Hope you are myLotting comfortably!
@jrcrow79 (34)
• United States
27 Feb 08
lemme guess...getting up is difficult for your joints?..lower achyness in your back, moody, sugar cravings, difficult to stay focused?..have you heard of Dr. Paul St. Amand..lives in Marina Del Rey Cali. He is the #1 FM Dr. in the entire US..his patients litterally travel from as far as China/australia/russia/japan to see him. He has been researching FM for 40 years..I have been his patient for 40 years. www.fibromyalgiatreatment.com. Trust me if you have FM you aern't nuts..chek out the website and pls feel free with any questions you have ;-). See FM is a genetic kidney disorder which bring on (Illness of symptoms) which include some of what I asked if you suffer from because the kidneys overproduce calcium in which the blood travels it to the body and the calcium gets stuck on the muscle--anywhere u have muscle u can very much have calcium-like pouring cement on a rope kinda thing. The calcium gets bigger as your life goes on with stress and anxiety and so forth. The cure for life is Guaifeneson a 600mg white pill that does nothing but dehydrate you like mucinex but breaks up the excess calcium in your body..the ONLY catch to it is there is a "protocal" to follow..NO plant life ingredients maybe be consumer/touched (24 hour canellation of the guai from working) everytime you do..includes your makeup, lotions, drinks..coffee is ok as long as you aernt hypoglycemia..lemme know if u have any further questions
e
Eric
1 person likes this
@Perspectives (7131)
• Canada
9 Mar 08
Hello..
This is a subject close to my heart because I was diagnosed a number of years ago but have not had any flareups since taking a multi-level approach to my healing. I sincerely hope you find your answers as I found mine. Being that I view everything in life in relation to my soul growth my experiences with fibro taught me a lot of valuable life lessons about pacing...not driving myself...focusing on what REALLY matters over what I used to THINK mattered.

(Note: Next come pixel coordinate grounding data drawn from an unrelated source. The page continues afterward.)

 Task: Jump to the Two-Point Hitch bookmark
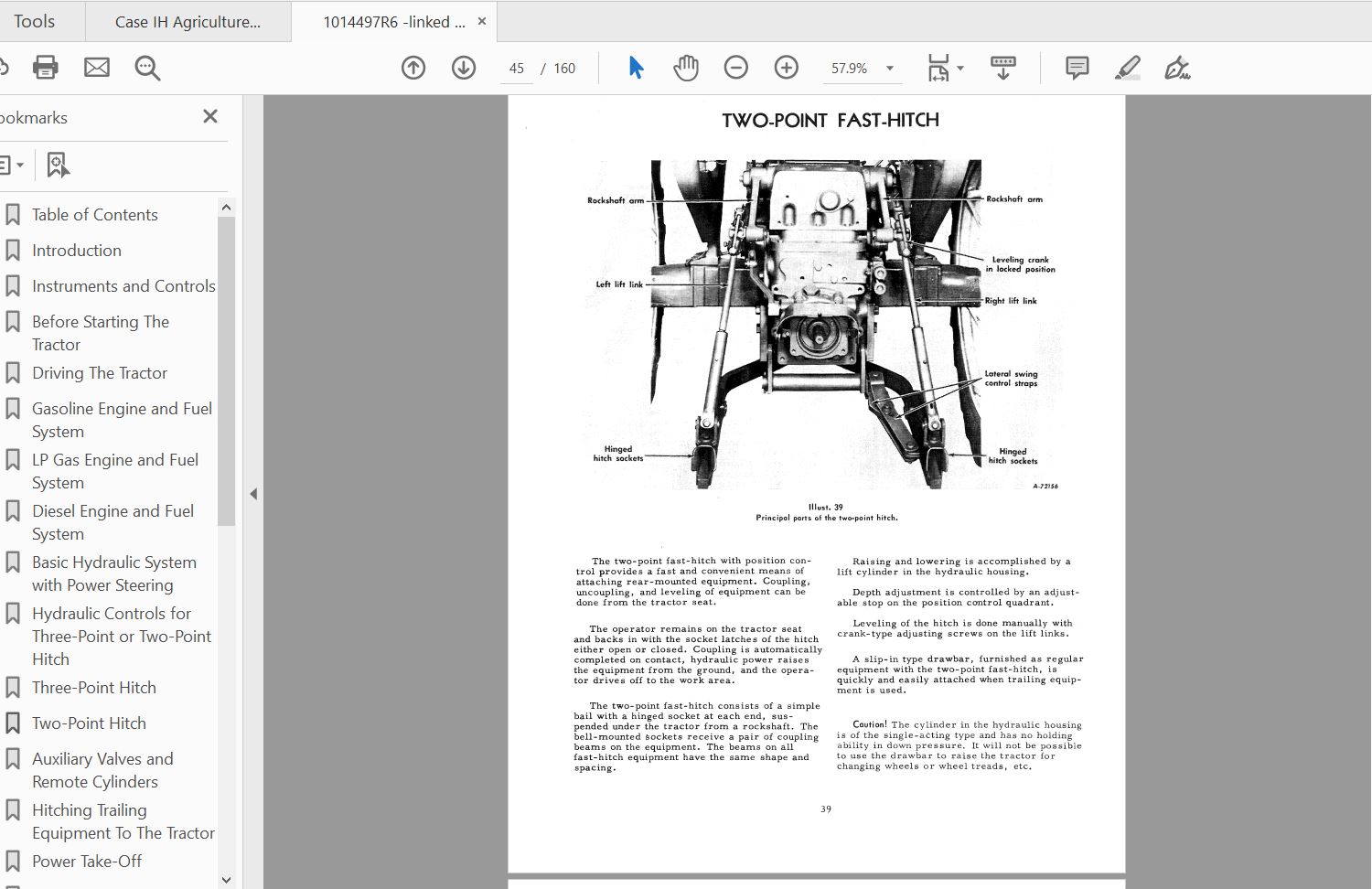click(89, 723)
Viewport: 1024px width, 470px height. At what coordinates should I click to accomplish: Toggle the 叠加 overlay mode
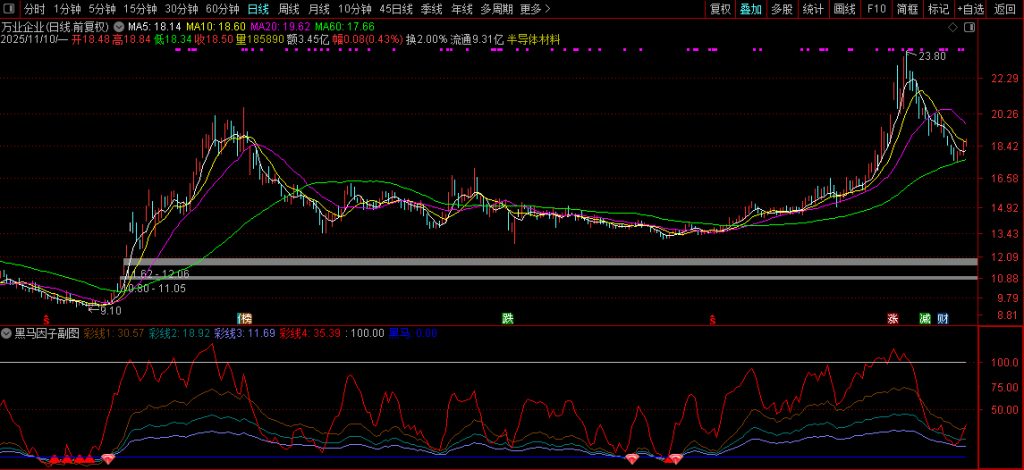tap(750, 9)
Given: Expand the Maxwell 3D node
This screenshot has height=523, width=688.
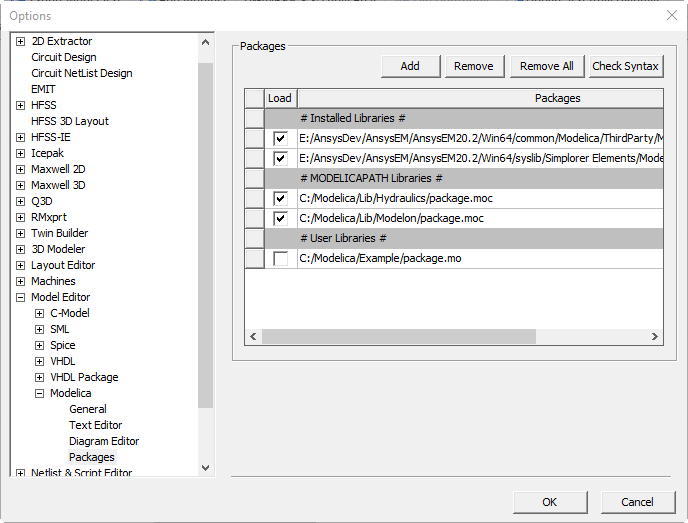Looking at the screenshot, I should click(21, 185).
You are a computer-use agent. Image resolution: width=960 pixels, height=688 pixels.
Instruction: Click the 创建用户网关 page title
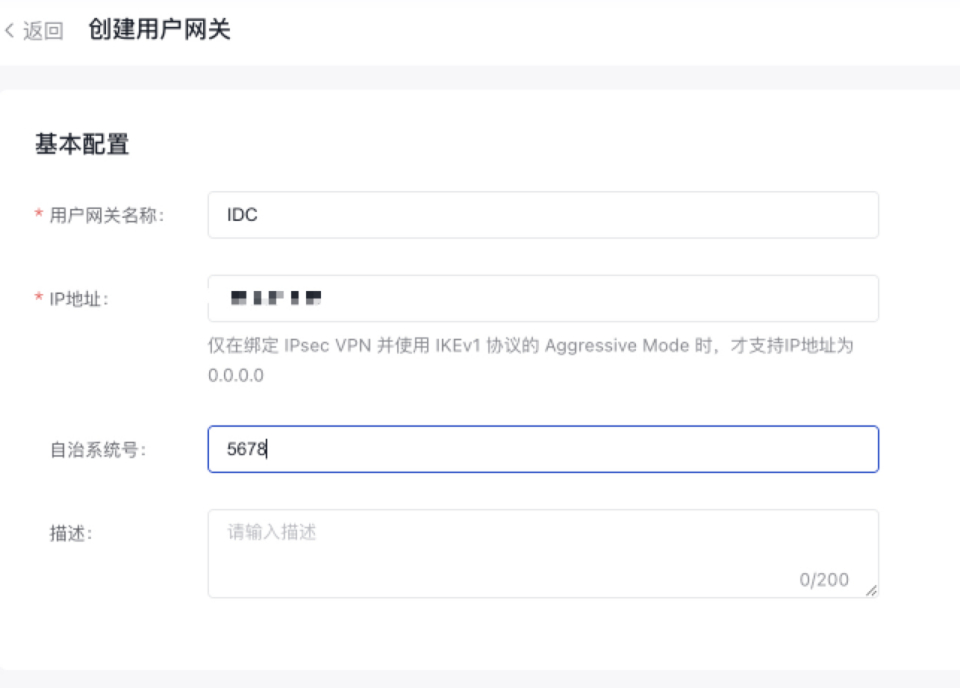[159, 30]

I have written a few articles about it and my approach included acupuncture, body-work, brain science CD's soaking in our bubble jet tub with Epsom Salts, meditation, dietary changes, attitude adjustments, massage, prayer, yoga...and making sure I do not expose my body to cold, drafts or dampness.
Accepting that I had to learn to pace myself was the key to my complete recovery. Clients that I work with who have fibro find that the most challenging aspect because for a variety of reasons they have dissociated from the signals their body sends them.
Anyway, good to shine a light on this important health challenge...thanks!
Raia
1 person likes this
@youdontsay (3497)
• United States
9 Mar 08
Yep, pacing was the hard part to learn. We in our culture don't get much support for doing less! It is easier to pace myself since being retired. It sure didn't go over well when I was working for the State! :-)
And I still sometimes fail to notice my body's signals until I'm well into the pain cycle. It is kind of strange that we are taught to ignore our own internal wisdom.